[[ Records for this exercise, beginning ]]

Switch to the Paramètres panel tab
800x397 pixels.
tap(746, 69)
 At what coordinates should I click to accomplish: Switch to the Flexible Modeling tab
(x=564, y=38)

[[ Records for this exercise, end ]]

What you need to do. After locating the line with "At what coordinates", please repeat it and every line after it exactly, through the end of the data above.

Final answer.
 At what coordinates should I click to accomplish: Switch to the Flexible Modeling tab
(x=564, y=38)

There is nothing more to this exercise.